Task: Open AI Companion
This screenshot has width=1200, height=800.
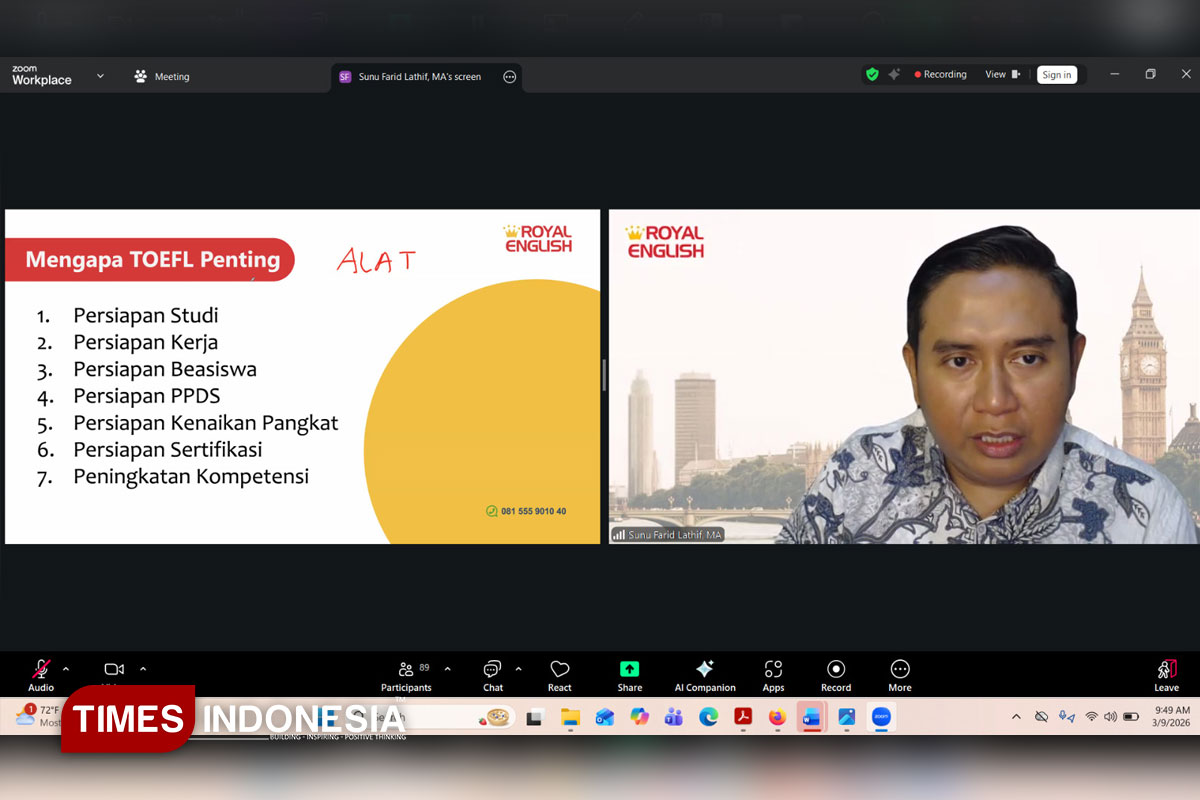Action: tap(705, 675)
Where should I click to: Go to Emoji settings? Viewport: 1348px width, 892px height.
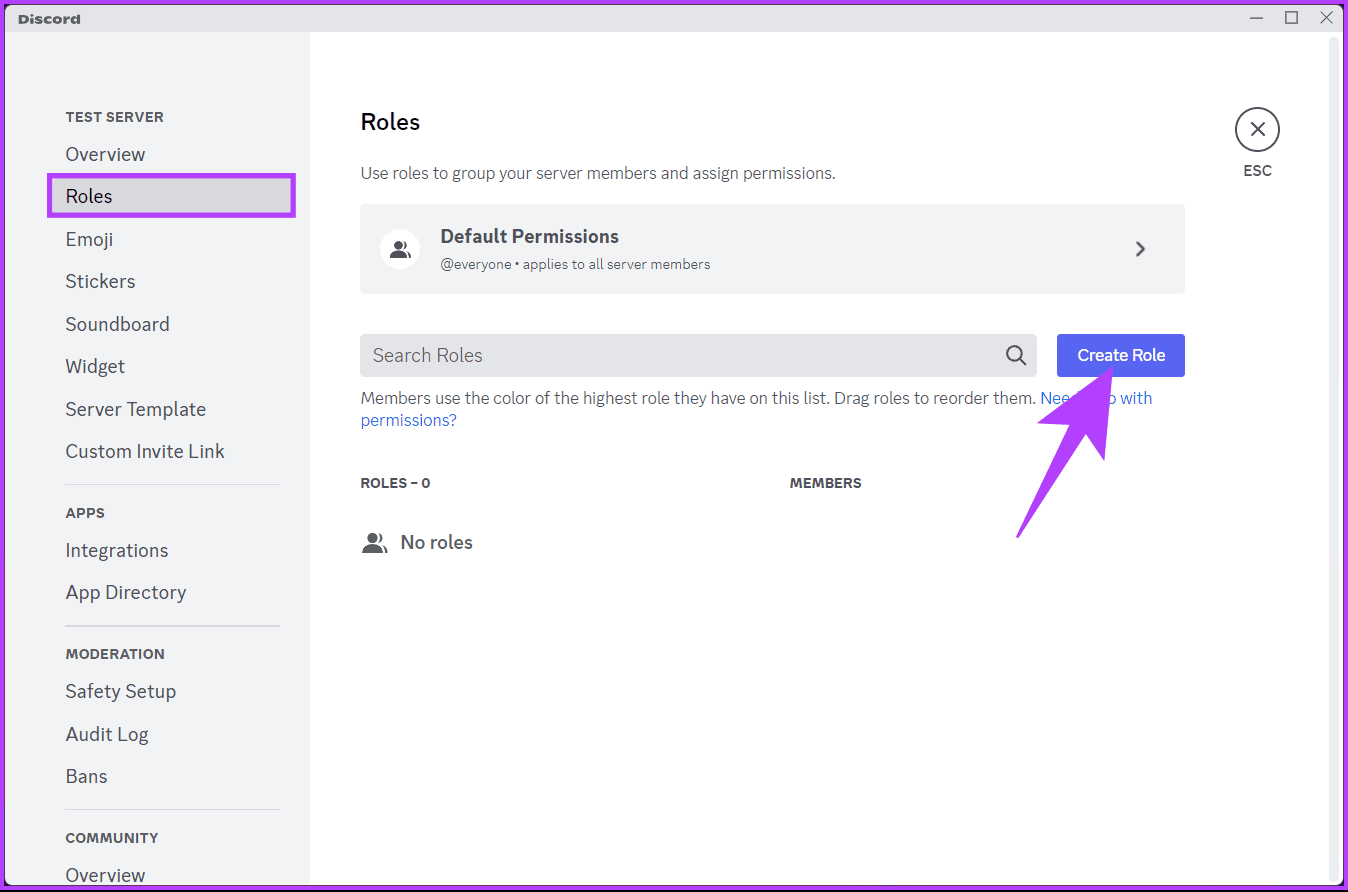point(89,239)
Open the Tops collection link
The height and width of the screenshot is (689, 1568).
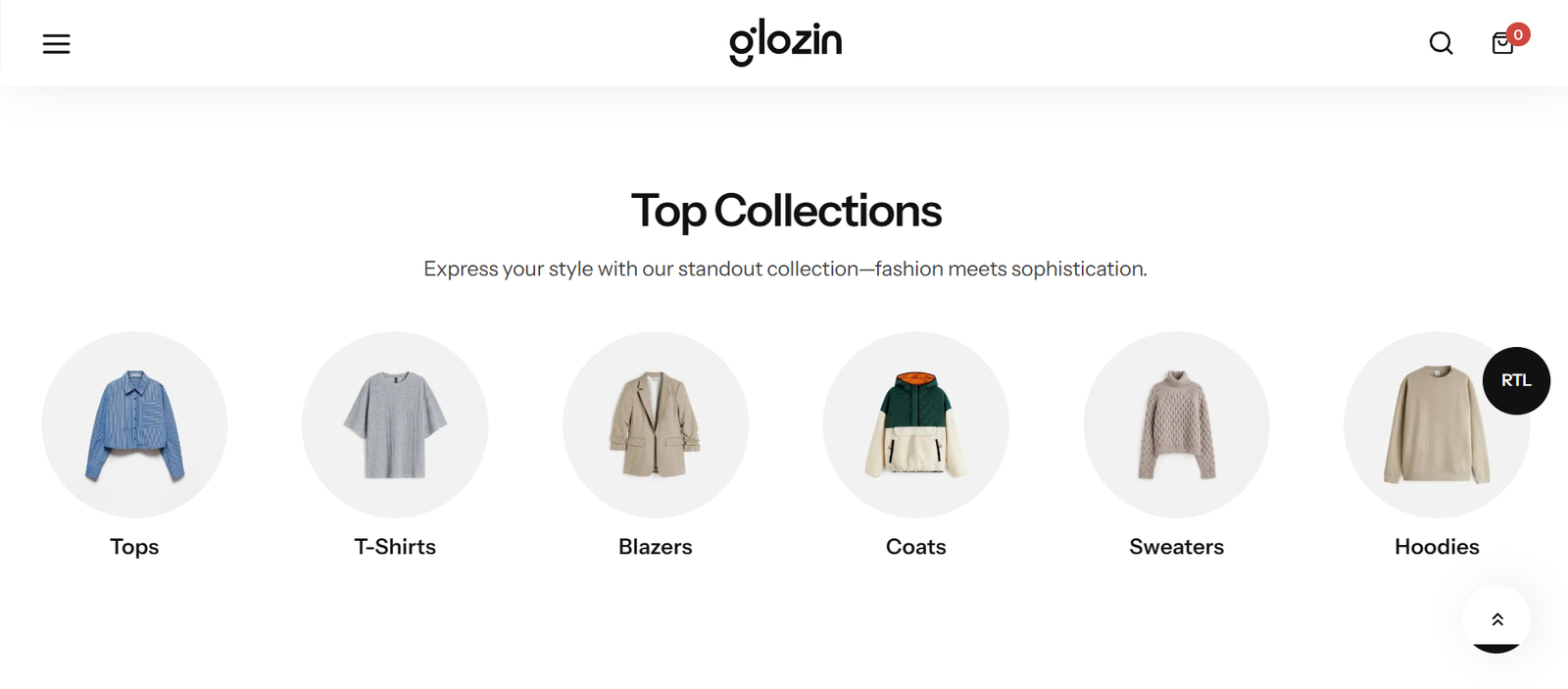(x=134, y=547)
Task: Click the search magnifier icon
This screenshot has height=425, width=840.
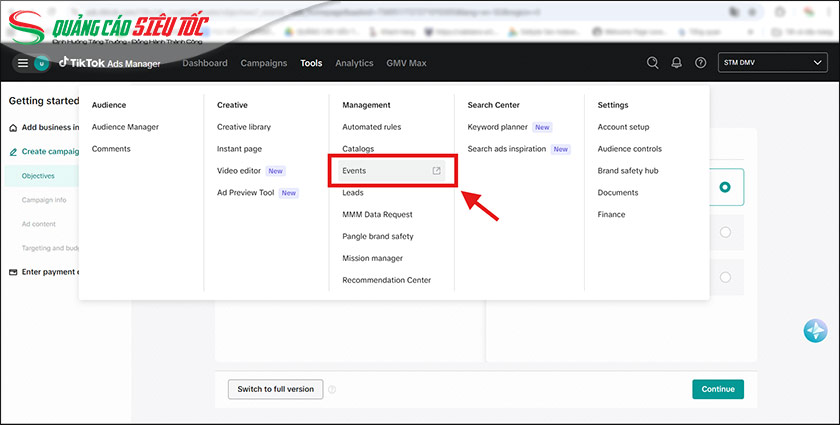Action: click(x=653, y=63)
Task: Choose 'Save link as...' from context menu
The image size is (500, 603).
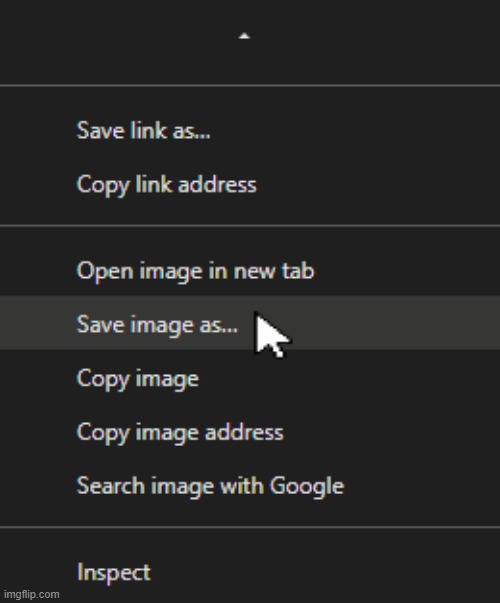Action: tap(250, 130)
**********
▶ _WORK TO BE COMPLETED_: Without the images, output all the entries exactly as they stand.

▶ _ANSWER SPACE_:
Task: Open AI Companion
This screenshot has width=1200, height=800.
Action: tap(705, 675)
Where should I click to: Go to Emoji settings? Viewport: 1348px width, 892px height.
point(89,239)
Open the Tops collection link
The height and width of the screenshot is (689, 1568).
(x=134, y=547)
Task: Click the search magnifier icon
This screenshot has height=425, width=840.
Action: click(x=653, y=63)
Task: Choose 'Save link as...' from context menu
The image size is (500, 603).
Action: tap(250, 130)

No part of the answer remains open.